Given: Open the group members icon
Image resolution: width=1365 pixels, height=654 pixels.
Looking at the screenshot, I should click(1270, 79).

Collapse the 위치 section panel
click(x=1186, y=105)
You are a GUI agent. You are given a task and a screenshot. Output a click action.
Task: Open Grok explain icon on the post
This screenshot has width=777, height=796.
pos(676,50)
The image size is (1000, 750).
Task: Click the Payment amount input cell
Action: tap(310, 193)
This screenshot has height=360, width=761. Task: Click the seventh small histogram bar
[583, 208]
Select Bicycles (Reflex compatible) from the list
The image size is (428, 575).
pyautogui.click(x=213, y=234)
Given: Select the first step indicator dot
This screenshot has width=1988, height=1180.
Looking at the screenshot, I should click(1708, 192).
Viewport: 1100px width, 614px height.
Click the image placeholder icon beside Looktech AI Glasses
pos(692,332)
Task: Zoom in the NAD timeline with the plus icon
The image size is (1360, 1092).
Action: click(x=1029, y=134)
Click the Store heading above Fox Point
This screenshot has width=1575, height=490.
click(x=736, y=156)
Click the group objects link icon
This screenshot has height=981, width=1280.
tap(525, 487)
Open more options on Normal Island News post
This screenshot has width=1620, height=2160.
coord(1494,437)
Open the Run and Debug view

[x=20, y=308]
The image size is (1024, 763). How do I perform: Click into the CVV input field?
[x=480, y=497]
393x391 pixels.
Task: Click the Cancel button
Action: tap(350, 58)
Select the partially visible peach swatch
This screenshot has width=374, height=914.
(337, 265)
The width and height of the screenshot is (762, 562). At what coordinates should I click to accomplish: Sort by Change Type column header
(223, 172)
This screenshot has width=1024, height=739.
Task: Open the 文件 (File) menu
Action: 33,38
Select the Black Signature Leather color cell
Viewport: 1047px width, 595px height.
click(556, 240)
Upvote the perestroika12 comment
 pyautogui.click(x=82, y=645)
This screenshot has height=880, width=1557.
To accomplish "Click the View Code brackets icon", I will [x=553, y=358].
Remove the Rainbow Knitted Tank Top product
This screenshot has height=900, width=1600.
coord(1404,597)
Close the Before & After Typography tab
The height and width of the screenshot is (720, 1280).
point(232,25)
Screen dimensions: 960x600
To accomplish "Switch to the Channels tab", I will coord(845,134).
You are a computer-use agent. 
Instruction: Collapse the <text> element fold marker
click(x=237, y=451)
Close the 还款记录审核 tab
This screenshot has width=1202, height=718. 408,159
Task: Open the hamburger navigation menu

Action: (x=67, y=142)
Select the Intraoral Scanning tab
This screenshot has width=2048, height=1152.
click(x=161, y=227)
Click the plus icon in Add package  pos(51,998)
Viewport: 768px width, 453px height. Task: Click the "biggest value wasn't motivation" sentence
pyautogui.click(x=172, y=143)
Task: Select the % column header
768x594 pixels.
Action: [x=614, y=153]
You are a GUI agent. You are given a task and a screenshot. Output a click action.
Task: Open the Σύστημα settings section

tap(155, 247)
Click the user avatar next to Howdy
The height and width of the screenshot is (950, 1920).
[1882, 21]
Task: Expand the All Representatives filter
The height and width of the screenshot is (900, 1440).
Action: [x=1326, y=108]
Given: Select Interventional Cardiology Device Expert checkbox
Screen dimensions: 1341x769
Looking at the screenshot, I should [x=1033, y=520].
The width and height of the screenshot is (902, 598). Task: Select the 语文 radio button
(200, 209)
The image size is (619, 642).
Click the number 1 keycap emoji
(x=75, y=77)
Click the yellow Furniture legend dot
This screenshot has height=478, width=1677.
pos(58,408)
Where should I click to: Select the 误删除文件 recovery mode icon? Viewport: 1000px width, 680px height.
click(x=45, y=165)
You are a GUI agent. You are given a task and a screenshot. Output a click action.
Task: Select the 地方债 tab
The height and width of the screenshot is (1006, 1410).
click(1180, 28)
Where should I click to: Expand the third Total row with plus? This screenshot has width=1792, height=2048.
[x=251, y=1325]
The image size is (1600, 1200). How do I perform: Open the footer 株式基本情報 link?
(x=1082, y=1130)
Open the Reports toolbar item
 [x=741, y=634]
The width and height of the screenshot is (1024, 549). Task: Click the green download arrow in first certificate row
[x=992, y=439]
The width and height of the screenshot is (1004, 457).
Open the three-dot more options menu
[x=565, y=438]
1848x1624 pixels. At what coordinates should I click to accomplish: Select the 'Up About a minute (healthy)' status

-*-*-

§ Task brief
When the line with "Task: Open the Σύστημα settings section" is reached in the data above, start copying there, and copy each line exactly until the line with "The image size is (619, 642)." has been copied; copy nothing else.

§ Problem solution
Task: Open the Σύστημα settings section

tap(155, 247)
Click the user avatar next to Howdy
The height and width of the screenshot is (950, 1920).
[1882, 21]
Task: Expand the All Representatives filter
The height and width of the screenshot is (900, 1440).
Action: [x=1326, y=108]
Given: Select Interventional Cardiology Device Expert checkbox
Screen dimensions: 1341x769
Looking at the screenshot, I should [x=1033, y=520].
The width and height of the screenshot is (902, 598). Task: Select the 语文 radio button
(200, 209)
The image size is (619, 642).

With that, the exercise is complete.